Par le même jugement, le tribunal rejeta l’action de N.H.C. en annulation des contrats de vente conclus au bénéfice de O.N., B.A., M.E., K.E. Enfin, le tribunal rejeta l’action en constatation de la requérante comme mal fondée.
Le requérante et N.H.C. formèrent appel de ce jugement.
Le 13 juin 2002, la cour d’appel de Braşov accueillit leur appel et fit droit à l’action en constatation de la requérante. La cour rejeta l’action de O.N., B.A., M.E., K.E., comme mal fondée.
Par même jugement, la cour constata que N.H.C. était titulaire du droit de propriété inscrit sur le registre foncier, à la suite de la donation faite par la requérante.
La cour prononça ensuite la nullité des contrats de vente portant sur les appartements vendus en application de la loi no 112/95 à O.N., B.A., M.E., K.E.
Pour ce qui est du restant du dispositif du jugement la cour décida de le maintenir inchangé.
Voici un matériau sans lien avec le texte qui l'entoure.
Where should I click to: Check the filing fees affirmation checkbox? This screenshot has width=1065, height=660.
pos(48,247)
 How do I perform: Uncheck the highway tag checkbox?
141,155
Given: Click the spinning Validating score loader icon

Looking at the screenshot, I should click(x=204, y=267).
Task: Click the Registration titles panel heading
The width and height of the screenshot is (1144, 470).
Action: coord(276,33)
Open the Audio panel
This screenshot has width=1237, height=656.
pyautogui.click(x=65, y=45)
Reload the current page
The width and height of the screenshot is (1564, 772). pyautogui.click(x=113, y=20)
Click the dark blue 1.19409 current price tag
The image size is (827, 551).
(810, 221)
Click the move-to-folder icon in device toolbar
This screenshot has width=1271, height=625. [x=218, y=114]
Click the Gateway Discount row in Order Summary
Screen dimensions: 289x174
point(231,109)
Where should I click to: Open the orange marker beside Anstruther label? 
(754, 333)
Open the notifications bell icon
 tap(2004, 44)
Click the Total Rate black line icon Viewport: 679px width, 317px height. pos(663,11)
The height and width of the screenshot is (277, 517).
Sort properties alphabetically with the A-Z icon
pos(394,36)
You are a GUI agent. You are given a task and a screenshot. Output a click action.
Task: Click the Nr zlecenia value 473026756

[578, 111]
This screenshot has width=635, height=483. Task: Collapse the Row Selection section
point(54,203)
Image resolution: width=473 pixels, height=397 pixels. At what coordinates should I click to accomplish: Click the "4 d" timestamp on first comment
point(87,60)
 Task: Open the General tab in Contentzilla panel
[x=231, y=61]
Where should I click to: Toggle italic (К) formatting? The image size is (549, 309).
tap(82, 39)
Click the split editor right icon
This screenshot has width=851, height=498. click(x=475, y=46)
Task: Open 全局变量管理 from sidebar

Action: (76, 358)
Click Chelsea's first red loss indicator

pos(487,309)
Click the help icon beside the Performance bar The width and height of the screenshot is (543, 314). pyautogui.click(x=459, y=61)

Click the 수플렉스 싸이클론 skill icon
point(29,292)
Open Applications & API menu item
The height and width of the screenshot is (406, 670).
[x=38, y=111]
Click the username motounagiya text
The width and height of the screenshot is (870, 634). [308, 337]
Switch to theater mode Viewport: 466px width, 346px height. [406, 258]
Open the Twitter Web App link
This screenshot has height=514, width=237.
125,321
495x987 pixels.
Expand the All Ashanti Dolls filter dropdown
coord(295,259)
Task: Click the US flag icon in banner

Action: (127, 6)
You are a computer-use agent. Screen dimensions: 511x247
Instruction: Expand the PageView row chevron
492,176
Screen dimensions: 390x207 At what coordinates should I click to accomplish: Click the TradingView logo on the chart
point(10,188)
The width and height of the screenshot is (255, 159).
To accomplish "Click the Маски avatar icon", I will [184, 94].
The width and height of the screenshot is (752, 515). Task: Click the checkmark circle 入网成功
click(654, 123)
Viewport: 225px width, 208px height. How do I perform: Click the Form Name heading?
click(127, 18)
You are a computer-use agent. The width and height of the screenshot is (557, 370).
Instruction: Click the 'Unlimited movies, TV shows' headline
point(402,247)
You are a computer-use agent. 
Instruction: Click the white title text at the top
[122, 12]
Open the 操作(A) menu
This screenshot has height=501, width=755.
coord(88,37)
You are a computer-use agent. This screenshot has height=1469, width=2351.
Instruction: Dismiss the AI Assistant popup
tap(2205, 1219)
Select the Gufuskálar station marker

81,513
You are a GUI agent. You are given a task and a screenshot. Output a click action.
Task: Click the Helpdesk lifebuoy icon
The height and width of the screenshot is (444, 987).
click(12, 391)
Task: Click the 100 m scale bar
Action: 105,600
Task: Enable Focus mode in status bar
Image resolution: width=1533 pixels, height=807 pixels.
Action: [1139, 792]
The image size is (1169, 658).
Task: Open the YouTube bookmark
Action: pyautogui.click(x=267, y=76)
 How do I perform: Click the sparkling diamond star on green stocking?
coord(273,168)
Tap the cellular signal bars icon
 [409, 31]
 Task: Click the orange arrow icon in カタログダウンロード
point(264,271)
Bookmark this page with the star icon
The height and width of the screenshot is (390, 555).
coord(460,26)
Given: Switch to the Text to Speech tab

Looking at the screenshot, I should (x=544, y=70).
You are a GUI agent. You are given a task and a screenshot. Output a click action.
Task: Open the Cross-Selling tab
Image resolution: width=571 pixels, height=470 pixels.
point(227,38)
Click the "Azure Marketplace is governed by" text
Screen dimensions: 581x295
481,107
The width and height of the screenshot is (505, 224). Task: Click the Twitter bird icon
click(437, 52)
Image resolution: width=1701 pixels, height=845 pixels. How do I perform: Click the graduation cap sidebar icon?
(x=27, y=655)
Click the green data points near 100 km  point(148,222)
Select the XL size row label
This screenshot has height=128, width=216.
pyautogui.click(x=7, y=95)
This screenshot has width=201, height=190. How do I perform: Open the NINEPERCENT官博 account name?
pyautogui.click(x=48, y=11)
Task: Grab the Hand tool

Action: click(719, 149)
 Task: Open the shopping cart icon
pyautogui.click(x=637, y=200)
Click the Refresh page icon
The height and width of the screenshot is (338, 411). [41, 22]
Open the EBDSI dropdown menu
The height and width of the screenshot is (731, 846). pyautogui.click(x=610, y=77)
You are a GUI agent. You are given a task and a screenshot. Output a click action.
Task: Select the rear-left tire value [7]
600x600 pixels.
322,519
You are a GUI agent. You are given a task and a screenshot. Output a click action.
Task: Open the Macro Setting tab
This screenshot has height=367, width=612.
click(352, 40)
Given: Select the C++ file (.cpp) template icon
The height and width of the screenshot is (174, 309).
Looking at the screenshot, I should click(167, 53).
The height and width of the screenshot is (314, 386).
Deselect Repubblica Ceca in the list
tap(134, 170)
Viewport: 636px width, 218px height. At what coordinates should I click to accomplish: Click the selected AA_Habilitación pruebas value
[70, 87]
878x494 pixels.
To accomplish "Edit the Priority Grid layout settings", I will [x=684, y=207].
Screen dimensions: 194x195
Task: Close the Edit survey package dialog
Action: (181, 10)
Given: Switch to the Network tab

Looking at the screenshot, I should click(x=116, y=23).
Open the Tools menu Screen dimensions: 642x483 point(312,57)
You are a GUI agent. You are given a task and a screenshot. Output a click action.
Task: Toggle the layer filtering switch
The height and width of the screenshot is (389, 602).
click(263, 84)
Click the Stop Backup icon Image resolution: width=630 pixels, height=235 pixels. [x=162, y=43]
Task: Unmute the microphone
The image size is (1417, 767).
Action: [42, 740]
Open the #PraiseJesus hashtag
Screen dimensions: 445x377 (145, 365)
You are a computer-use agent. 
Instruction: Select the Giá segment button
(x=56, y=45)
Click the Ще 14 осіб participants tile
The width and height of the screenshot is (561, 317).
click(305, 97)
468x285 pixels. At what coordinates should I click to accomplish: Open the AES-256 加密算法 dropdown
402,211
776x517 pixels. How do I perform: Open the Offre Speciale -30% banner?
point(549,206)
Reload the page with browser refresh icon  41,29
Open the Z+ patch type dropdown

O.N., B.A., M.E., K.E., la mairie de Braşov et S.C. Rial formèrent un recours contre cette décision.
Par arrêt du 22 décembre 2003, la Haute Cour de Cassation et de Justice (ancienne Cour suprême de justice) prit acte du désistement de O.N., B.A., M.E., K.E. au jugement de leur recours. Par le même arrêt, la Haute Cour rejeta les recours de la mairie de Braşov et de la société « R » comme mal fondés.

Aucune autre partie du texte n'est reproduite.